Rare disease drugmakers get that their typically high prices are under the lens these days—just like everyone else’s. But they don’t all necessarily agree that the scrutiny is fair.

Shire CEO Flemming Ornskov, for one, recently told a group at the Convergence Forum that although he understands why the field has landed in the pricing spotlight, he doesn’t think it belongs there.

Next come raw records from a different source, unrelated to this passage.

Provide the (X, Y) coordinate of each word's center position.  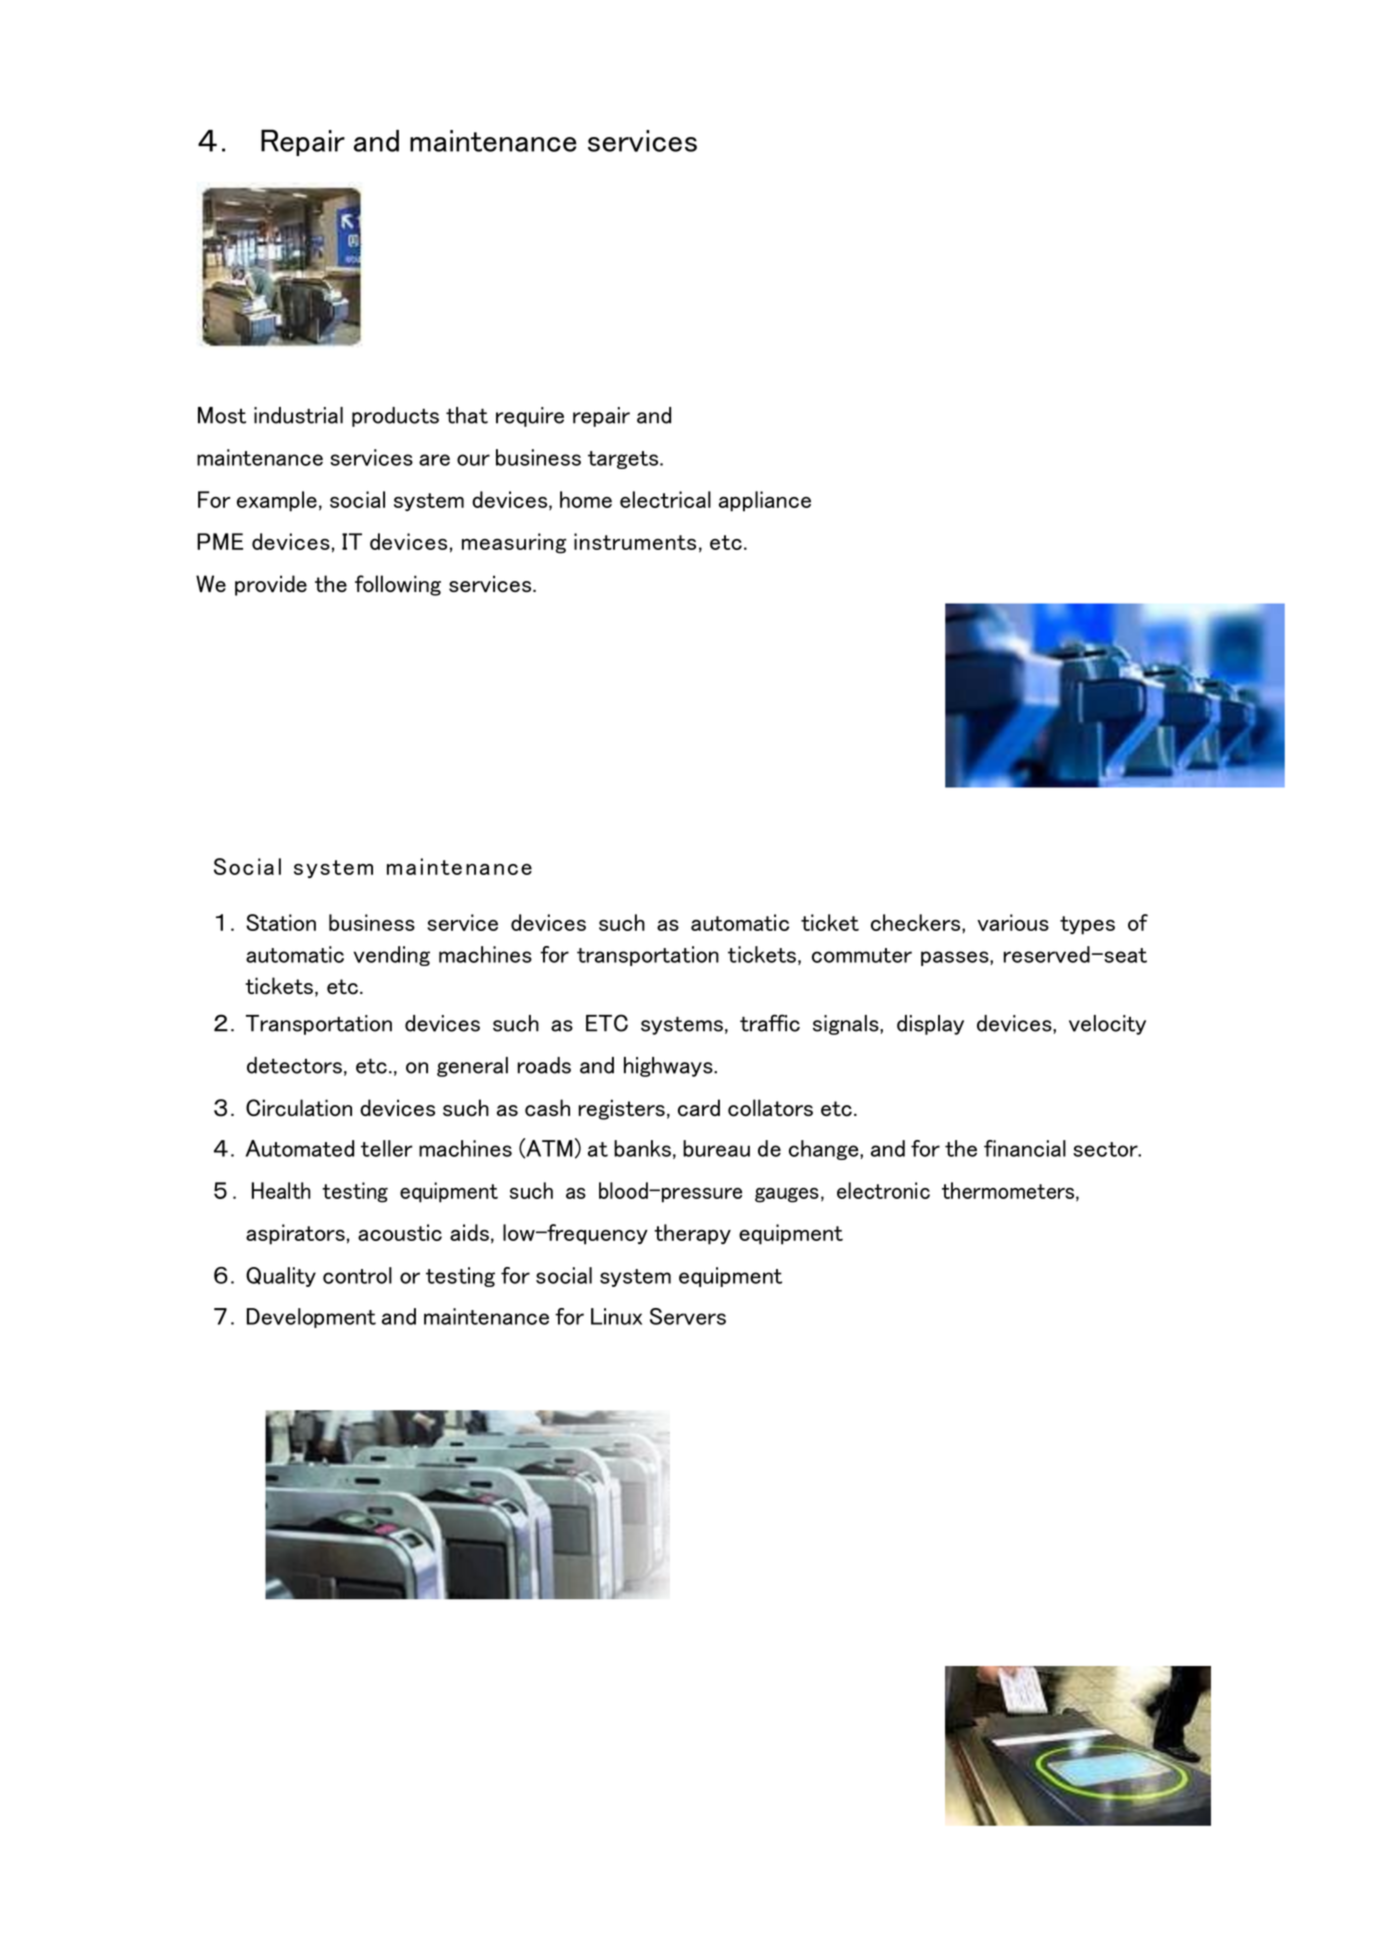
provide (271, 585)
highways (669, 1067)
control (357, 1275)
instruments (635, 541)
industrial (298, 415)
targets (624, 460)
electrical (665, 499)
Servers (688, 1316)
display (930, 1025)
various (1013, 922)
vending (391, 956)
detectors (294, 1065)
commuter (862, 955)
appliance (765, 501)
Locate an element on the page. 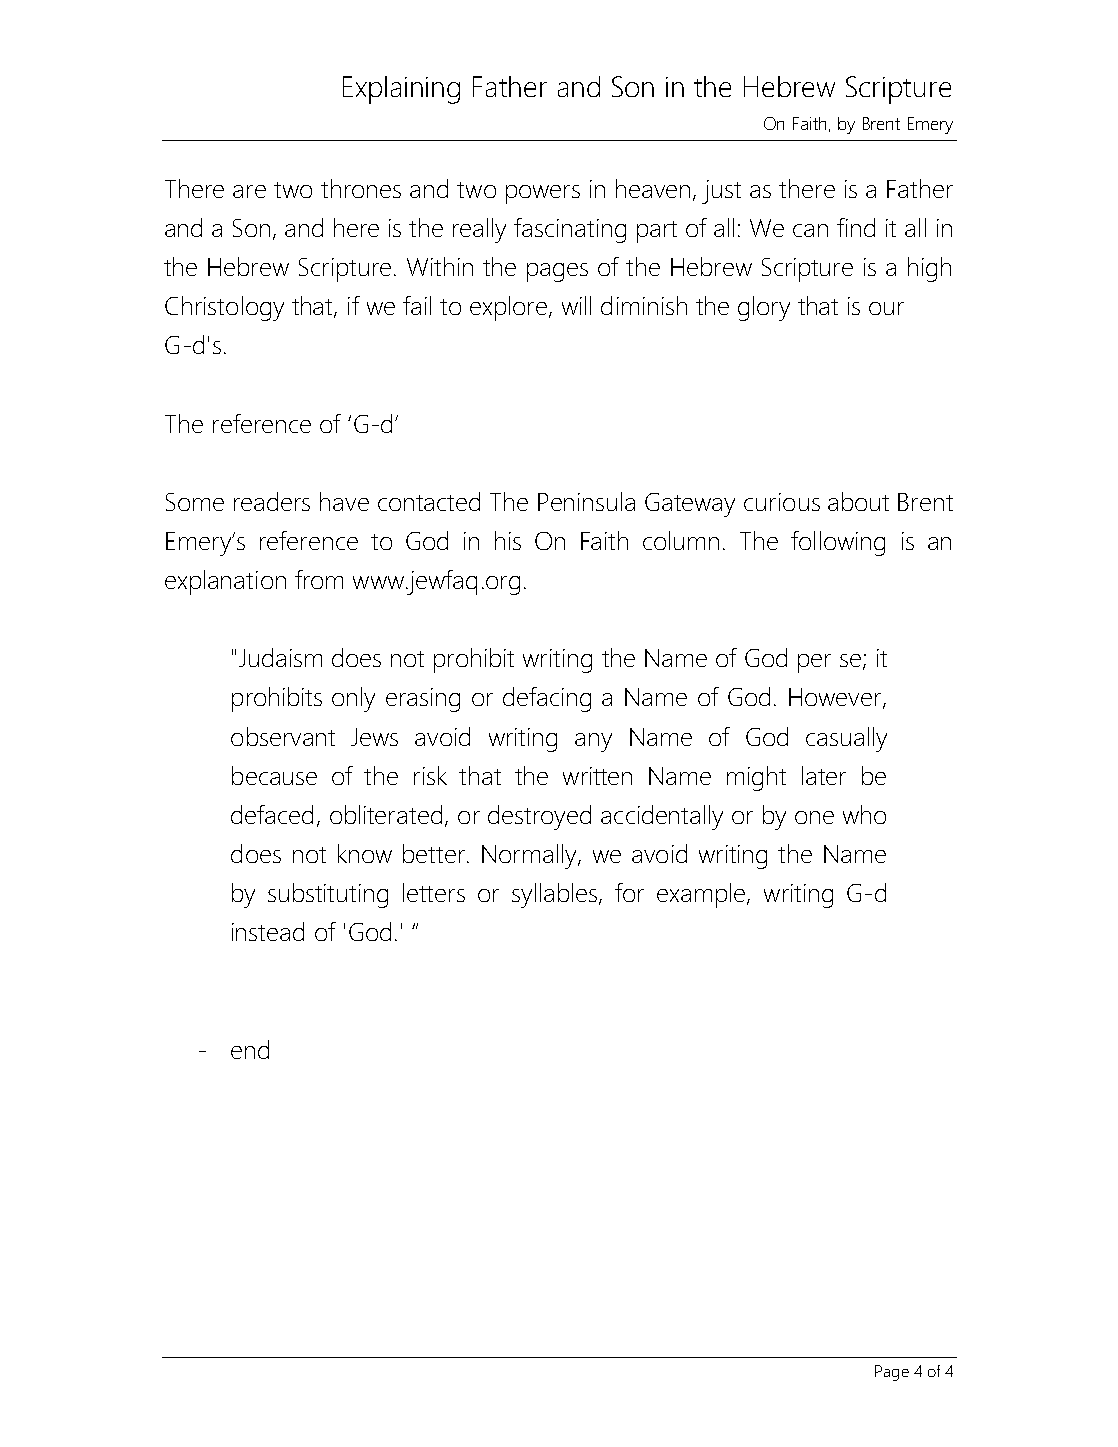 Image resolution: width=1118 pixels, height=1447 pixels. following is located at coordinates (838, 543).
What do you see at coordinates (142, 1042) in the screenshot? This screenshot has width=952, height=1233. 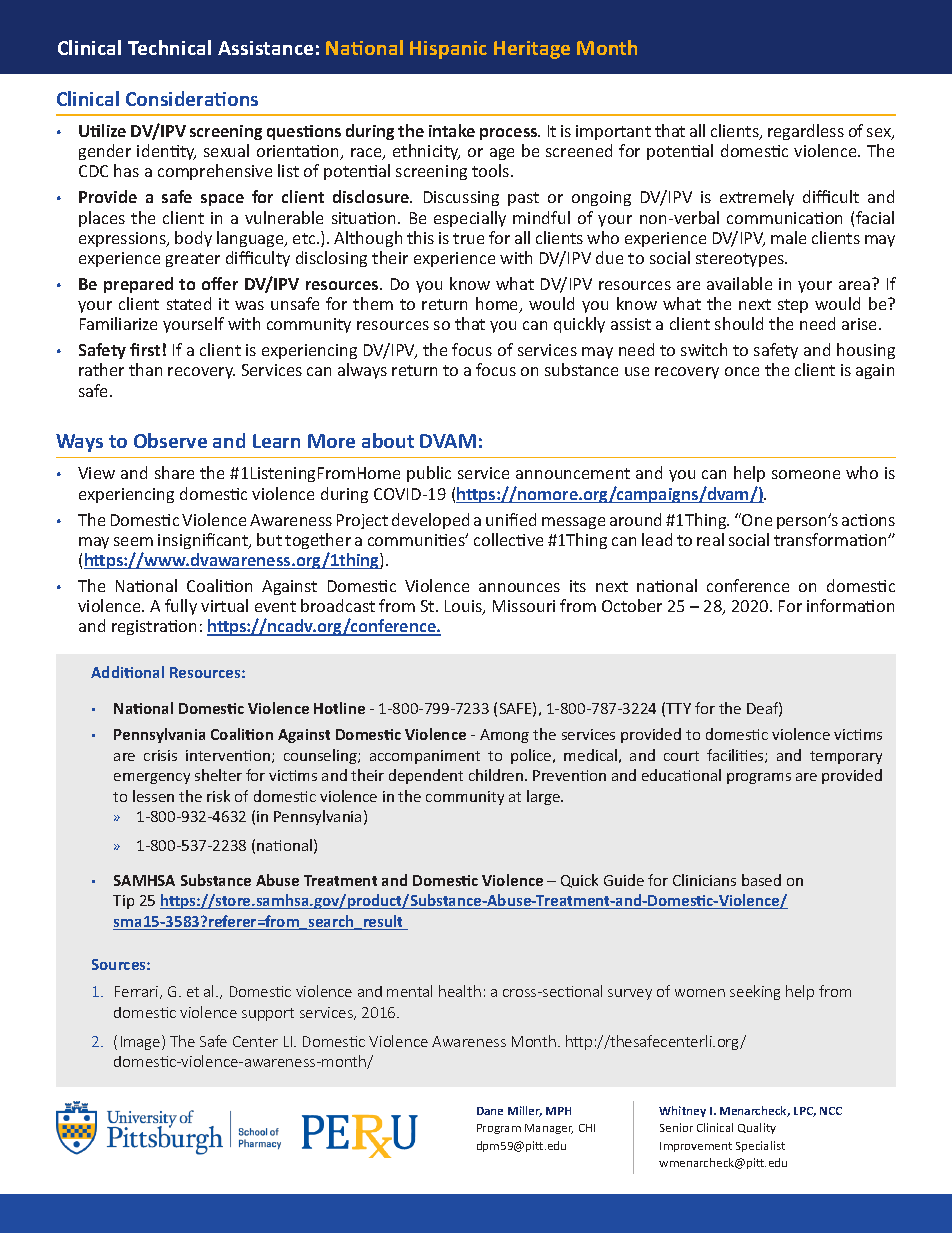 I see `Image` at bounding box center [142, 1042].
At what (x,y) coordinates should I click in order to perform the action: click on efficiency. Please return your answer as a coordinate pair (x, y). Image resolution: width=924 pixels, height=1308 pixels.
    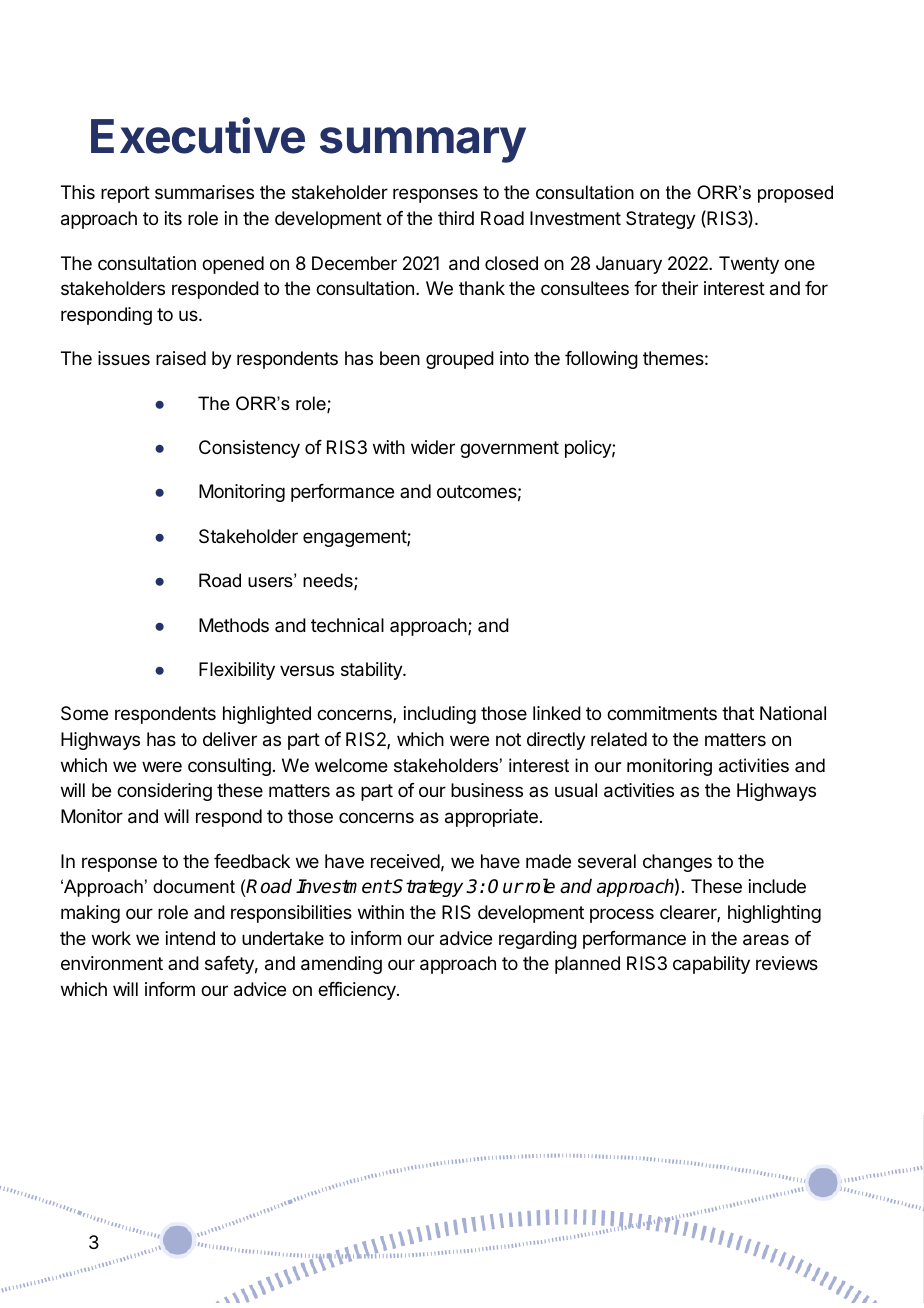
    Looking at the image, I should click on (358, 991).
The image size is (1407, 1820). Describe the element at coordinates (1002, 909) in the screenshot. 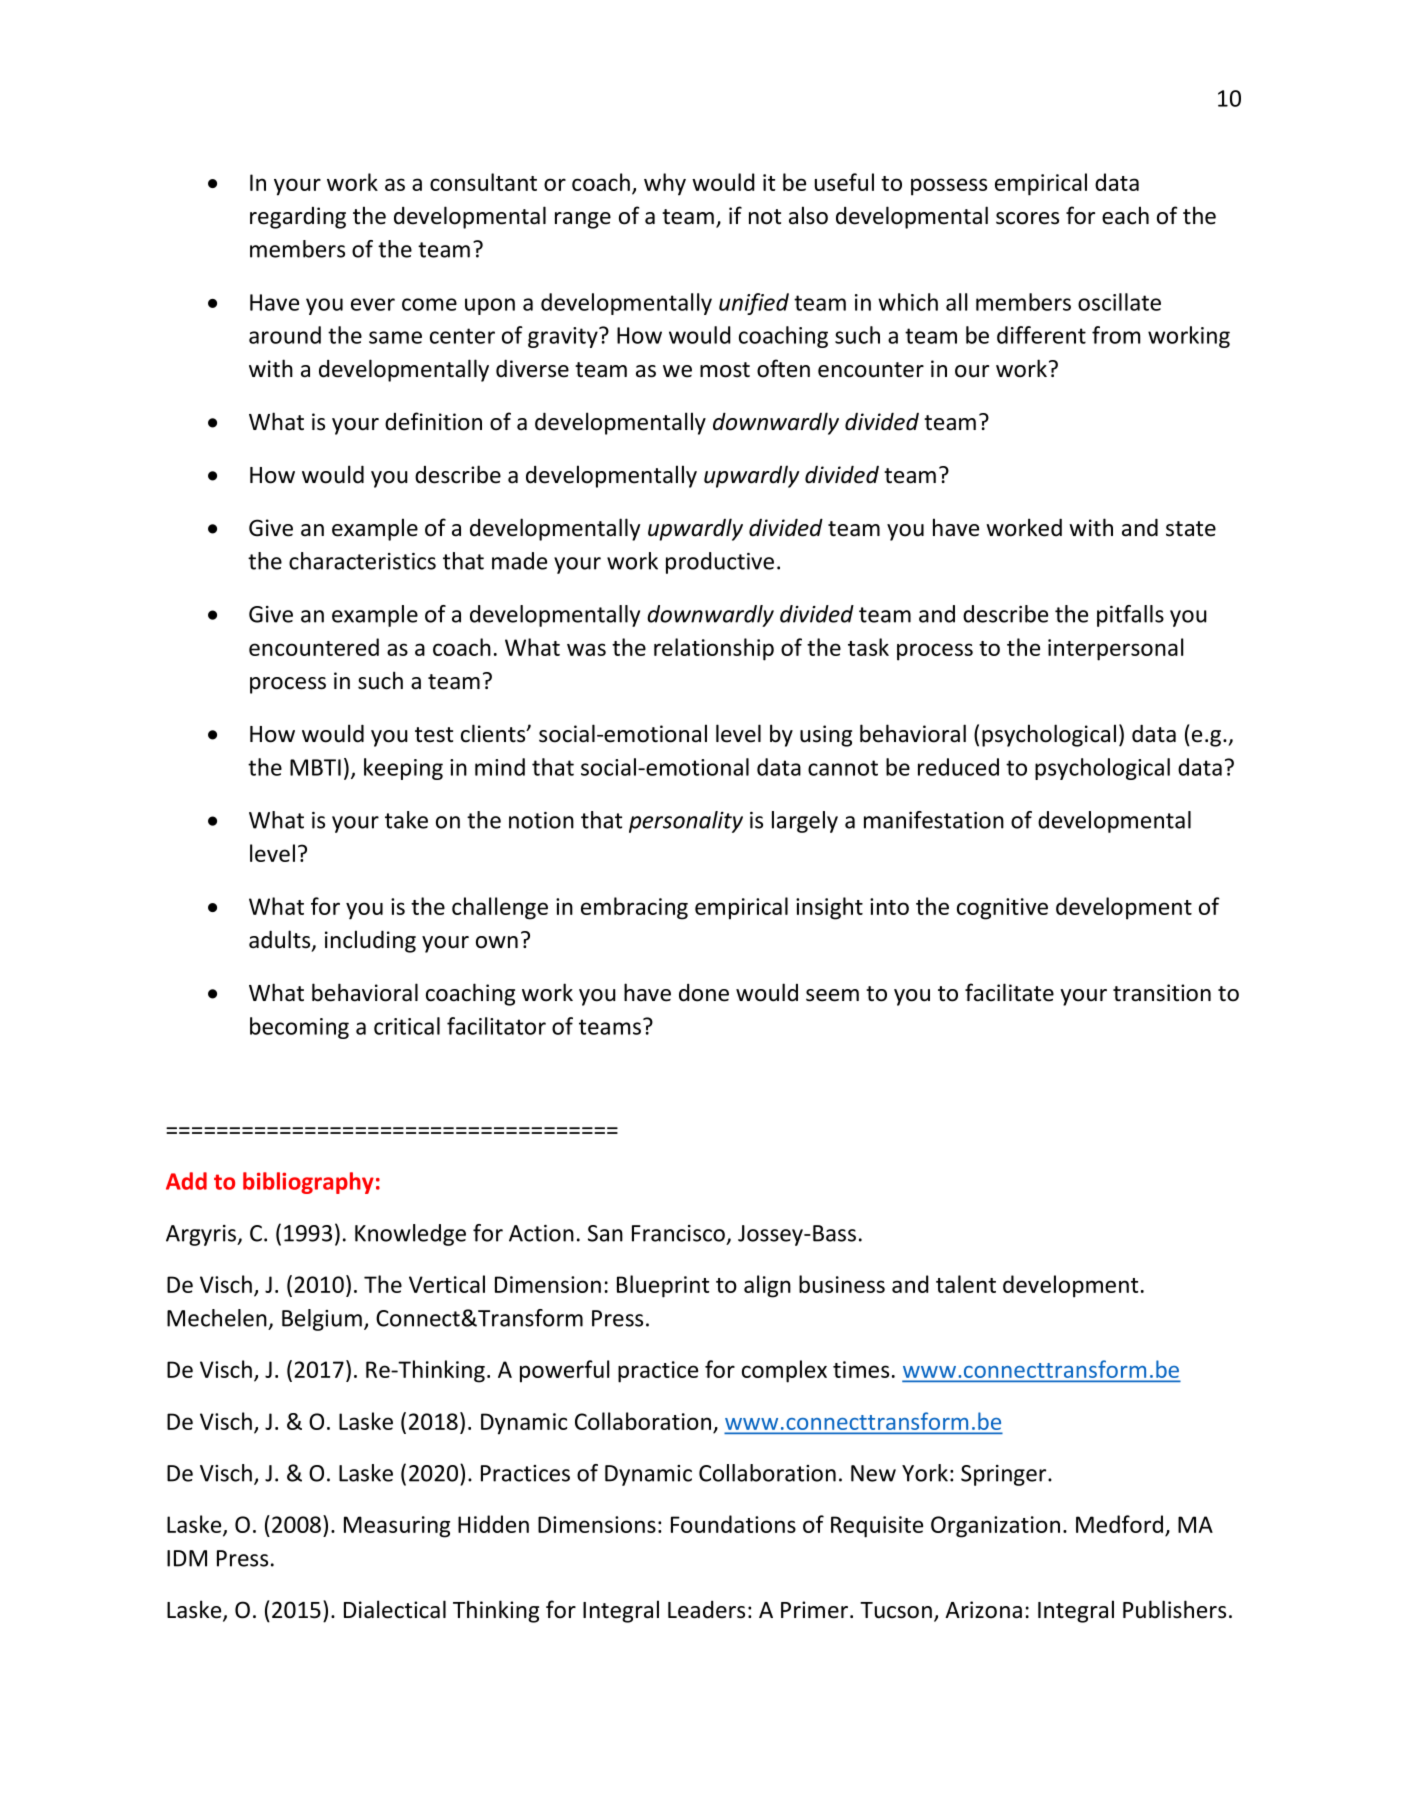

As scandal after scandal (after scandal)—and a healthy dose of backlash from politicians—have turned the country’s attention toward drug costs, list prices that would have flown just a couple years back have become unacceptable in the public eye. Rare-disease drugmakers’ go-to pricing justifications—that their meds are innovative and used by few patients, meaning they’re not too big a hit on payers—are no longer getting it done.
Want proof? Just check out the reaction to Biogen’s spinal muscular atrophy drug Spinraza, which set off a firestorm of critical comments and calls for action from lawmakers after the Massachusetts drugmaker unveiled a sticker price equating to $750,000 for the first year of treatment and $375,000 after that. To say it’s way more attention than Alexion got when it set Soliris’ price upward of $500,000 per year would be an understatement.

“The sticker-shock presented in the media could turn Spinraza into the Sovaldi of rare disease drugs,” Leerink Partners analyst Geoffrey Porges wrote to investors at the time, referring to the Gilead Sciences hep C drug that set off a firestorm with its $1,000-per-pill list price.

It could be “the straw that breaks the camel’s back in terms of the U.S. market’s tolerance for rare disease drug pricing,” Porges wrote.

The uproar hasn’t stopped some wannabe rare-disease drugmakers from aiming high, pricing-wise, though it has in some cases changed the way they’re doing it. Israel’s Gamida Cell, for its part, thinks Nicord—its candidate stem cell treatment for blood cancer patients—can “support a justification for a higher price,” CEO Yael Margolin said in a recent interview.

But it’s the med’s cost-saving potential that will ultimately “dictate the pricing,” she said, noting that the company would be looking at pharmacoeconomic parameters as secondary endpoints in its recently begun phase 3 study.

Fellow Israeli biotech VBL Therapeutics, which is slated to participate in Israel’s MIXiii BIOMED Conference taking place later this month in Tel Aviv, is also hoping trial results can help it make its case for cancer-fighting gene therapy VBL-111, but it views overall survival as the key data.

“It will not be a very cheap drug,” Erez Feige, the company’s VP of business operations, said in an interview, adding that “we believe it should be in the range of” Merck’s Keytruda, which rings up at $150,000 per year. But “if the drug is really improving overall survival,” he said, “there’s justification to pay for that.”